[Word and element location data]

↓

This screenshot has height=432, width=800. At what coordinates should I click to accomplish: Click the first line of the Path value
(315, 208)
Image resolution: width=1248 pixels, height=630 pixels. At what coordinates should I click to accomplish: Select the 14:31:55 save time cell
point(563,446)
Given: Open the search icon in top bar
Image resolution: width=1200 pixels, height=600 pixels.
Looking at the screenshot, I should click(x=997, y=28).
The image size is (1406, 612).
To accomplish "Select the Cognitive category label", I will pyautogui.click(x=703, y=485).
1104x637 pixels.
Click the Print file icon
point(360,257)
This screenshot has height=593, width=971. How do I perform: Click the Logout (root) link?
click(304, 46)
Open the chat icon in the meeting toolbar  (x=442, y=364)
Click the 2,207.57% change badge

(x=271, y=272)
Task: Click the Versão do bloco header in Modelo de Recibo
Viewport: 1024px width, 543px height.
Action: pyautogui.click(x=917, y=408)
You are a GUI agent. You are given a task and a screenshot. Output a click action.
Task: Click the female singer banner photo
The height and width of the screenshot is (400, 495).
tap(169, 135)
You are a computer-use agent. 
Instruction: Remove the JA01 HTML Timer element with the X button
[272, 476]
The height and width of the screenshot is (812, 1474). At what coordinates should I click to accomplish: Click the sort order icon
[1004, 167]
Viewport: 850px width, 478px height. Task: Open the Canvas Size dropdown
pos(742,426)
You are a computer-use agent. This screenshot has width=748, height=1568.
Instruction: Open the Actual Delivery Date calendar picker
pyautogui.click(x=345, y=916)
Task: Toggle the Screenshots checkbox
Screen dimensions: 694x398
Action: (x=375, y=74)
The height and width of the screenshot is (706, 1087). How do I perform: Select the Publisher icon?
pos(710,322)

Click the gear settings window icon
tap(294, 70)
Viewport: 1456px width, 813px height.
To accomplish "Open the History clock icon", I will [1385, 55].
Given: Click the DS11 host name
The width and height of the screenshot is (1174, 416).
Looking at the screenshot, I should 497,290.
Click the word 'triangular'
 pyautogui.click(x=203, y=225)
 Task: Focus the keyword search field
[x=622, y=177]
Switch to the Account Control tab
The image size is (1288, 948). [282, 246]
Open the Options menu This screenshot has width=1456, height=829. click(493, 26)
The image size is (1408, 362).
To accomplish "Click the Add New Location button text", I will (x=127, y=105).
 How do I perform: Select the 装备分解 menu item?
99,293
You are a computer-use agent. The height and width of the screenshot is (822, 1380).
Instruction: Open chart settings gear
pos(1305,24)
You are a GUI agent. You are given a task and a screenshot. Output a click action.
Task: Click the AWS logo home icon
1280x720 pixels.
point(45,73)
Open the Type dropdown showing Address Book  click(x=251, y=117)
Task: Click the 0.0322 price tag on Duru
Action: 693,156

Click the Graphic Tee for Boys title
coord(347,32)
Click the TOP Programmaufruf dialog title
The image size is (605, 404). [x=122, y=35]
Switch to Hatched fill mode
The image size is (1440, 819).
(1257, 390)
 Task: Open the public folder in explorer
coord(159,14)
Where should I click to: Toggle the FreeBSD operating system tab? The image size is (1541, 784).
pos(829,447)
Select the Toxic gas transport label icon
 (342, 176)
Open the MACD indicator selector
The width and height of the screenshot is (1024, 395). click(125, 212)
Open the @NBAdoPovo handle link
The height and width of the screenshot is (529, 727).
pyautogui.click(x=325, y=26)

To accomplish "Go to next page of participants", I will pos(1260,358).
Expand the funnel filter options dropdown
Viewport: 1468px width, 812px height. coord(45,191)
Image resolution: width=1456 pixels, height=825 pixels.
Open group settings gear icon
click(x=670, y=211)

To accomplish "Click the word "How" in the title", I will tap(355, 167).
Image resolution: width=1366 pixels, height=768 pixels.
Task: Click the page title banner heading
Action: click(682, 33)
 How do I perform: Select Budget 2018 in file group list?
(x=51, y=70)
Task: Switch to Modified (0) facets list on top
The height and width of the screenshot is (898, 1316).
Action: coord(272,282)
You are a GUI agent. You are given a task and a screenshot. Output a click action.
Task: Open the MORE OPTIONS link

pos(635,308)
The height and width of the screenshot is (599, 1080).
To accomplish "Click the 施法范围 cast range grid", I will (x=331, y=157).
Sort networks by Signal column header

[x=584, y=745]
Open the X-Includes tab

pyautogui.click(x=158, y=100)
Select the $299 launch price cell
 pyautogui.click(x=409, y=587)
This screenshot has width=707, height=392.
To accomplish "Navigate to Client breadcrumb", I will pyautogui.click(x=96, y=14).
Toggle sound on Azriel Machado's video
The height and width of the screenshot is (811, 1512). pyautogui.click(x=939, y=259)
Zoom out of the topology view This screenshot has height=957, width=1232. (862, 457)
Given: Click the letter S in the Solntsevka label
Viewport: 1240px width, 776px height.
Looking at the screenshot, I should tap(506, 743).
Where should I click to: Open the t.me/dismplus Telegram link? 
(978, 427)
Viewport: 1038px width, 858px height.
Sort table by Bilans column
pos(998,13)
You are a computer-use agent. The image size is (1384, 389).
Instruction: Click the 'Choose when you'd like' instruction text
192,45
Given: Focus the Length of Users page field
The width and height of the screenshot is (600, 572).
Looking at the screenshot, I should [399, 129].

↑

* The request:
Copy every line of the records above exactly as it appears, keeping the original order and line breaks.

* Correct answer:
This screenshot has height=432, width=800. At what coordinates should I click to accomplish: Click the first line of the Path value
(315, 208)
Image resolution: width=1248 pixels, height=630 pixels. At what coordinates should I click to accomplish: Select the 14:31:55 save time cell
point(563,446)
Given: Open the search icon in top bar
Image resolution: width=1200 pixels, height=600 pixels.
Looking at the screenshot, I should click(x=997, y=28).
The image size is (1406, 612).
To accomplish "Select the Cognitive category label", I will pyautogui.click(x=703, y=485).
1104x637 pixels.
Click the Print file icon
point(360,257)
This screenshot has height=593, width=971. How do I perform: Click the Logout (root) link?
click(304, 46)
Open the chat icon in the meeting toolbar  (x=442, y=364)
Click the 2,207.57% change badge

(x=271, y=272)
Task: Click the Versão do bloco header in Modelo de Recibo
Viewport: 1024px width, 543px height.
Action: pyautogui.click(x=917, y=408)
You are a GUI agent. You are given a task and a screenshot. Output a click action.
Task: Click the female singer banner photo
The height and width of the screenshot is (400, 495).
tap(169, 135)
You are a computer-use agent. 
Instruction: Remove the JA01 HTML Timer element with the X button
[272, 476]
The height and width of the screenshot is (812, 1474). At what coordinates should I click to accomplish: Click the sort order icon
[1004, 167]
Viewport: 850px width, 478px height. Task: Open the Canvas Size dropdown
pos(742,426)
You are a computer-use agent. This screenshot has width=748, height=1568.
Instruction: Open the Actual Delivery Date calendar picker
pyautogui.click(x=345, y=916)
Task: Toggle the Screenshots checkbox
Screen dimensions: 694x398
Action: (x=375, y=74)
The height and width of the screenshot is (706, 1087). How do I perform: Select the Publisher icon?
pos(710,322)

Click the gear settings window icon
tap(294, 70)
Viewport: 1456px width, 813px height.
To accomplish "Open the History clock icon", I will [1385, 55].
Given: Click the DS11 host name
The width and height of the screenshot is (1174, 416).
Looking at the screenshot, I should 497,290.
Click the word 'triangular'
 pyautogui.click(x=203, y=225)
 Task: Focus the keyword search field
[x=622, y=177]
Switch to the Account Control tab
The image size is (1288, 948). [282, 246]
Open the Options menu This screenshot has width=1456, height=829. click(493, 26)
The image size is (1408, 362).
To accomplish "Click the Add New Location button text", I will (x=127, y=105).
 How do I perform: Select the 装备分解 menu item?
99,293
You are a computer-use agent. The height and width of the screenshot is (822, 1380).
Instruction: Open chart settings gear
pos(1305,24)
You are a GUI agent. You are given a task and a screenshot. Output a click action.
Task: Click the AWS logo home icon
1280x720 pixels.
point(45,73)
Open the Type dropdown showing Address Book  click(x=251, y=117)
Task: Click the 0.0322 price tag on Duru
Action: 693,156

Click the Graphic Tee for Boys title
coord(347,32)
Click the TOP Programmaufruf dialog title
The image size is (605, 404). [x=122, y=35]
Switch to Hatched fill mode
The image size is (1440, 819).
(1257, 390)
 Task: Open the public folder in explorer
coord(159,14)
Where should I click to: Toggle the FreeBSD operating system tab? The image size is (1541, 784).
pos(829,447)
Select the Toxic gas transport label icon
 (342, 176)
Open the MACD indicator selector
The width and height of the screenshot is (1024, 395). click(125, 212)
Open the @NBAdoPovo handle link
The height and width of the screenshot is (529, 727).
pyautogui.click(x=325, y=26)

To accomplish "Go to next page of participants", I will pos(1260,358).
Expand the funnel filter options dropdown
Viewport: 1468px width, 812px height. coord(45,191)
Image resolution: width=1456 pixels, height=825 pixels.
Open group settings gear icon
click(x=670, y=211)

To accomplish "Click the word "How" in the title", I will tap(355, 167).
Image resolution: width=1366 pixels, height=768 pixels.
Task: Click the page title banner heading
Action: click(682, 33)
 How do I perform: Select Budget 2018 in file group list?
(x=51, y=70)
Task: Switch to Modified (0) facets list on top
The height and width of the screenshot is (898, 1316).
Action: coord(272,282)
You are a GUI agent. You are given a task and a screenshot. Output a click action.
Task: Open the MORE OPTIONS link

pos(635,308)
The height and width of the screenshot is (599, 1080).
To accomplish "Click the 施法范围 cast range grid", I will (x=331, y=157).
Sort networks by Signal column header

[x=584, y=745]
Open the X-Includes tab

pyautogui.click(x=158, y=100)
Select the $299 launch price cell
 pyautogui.click(x=409, y=587)
This screenshot has width=707, height=392.
To accomplish "Navigate to Client breadcrumb", I will pyautogui.click(x=96, y=14).
Toggle sound on Azriel Machado's video
The height and width of the screenshot is (811, 1512). pyautogui.click(x=939, y=259)
Zoom out of the topology view This screenshot has height=957, width=1232. (862, 457)
Given: Click the letter S in the Solntsevka label
Viewport: 1240px width, 776px height.
Looking at the screenshot, I should tap(506, 743).
Where should I click to: Open the t.me/dismplus Telegram link? 
(978, 427)
Viewport: 1038px width, 858px height.
Sort table by Bilans column
pos(998,13)
You are a computer-use agent. The image size is (1384, 389).
Instruction: Click the 'Choose when you'd like' instruction text
192,45
Given: Focus the Length of Users page field
The width and height of the screenshot is (600, 572).
Looking at the screenshot, I should [399, 129].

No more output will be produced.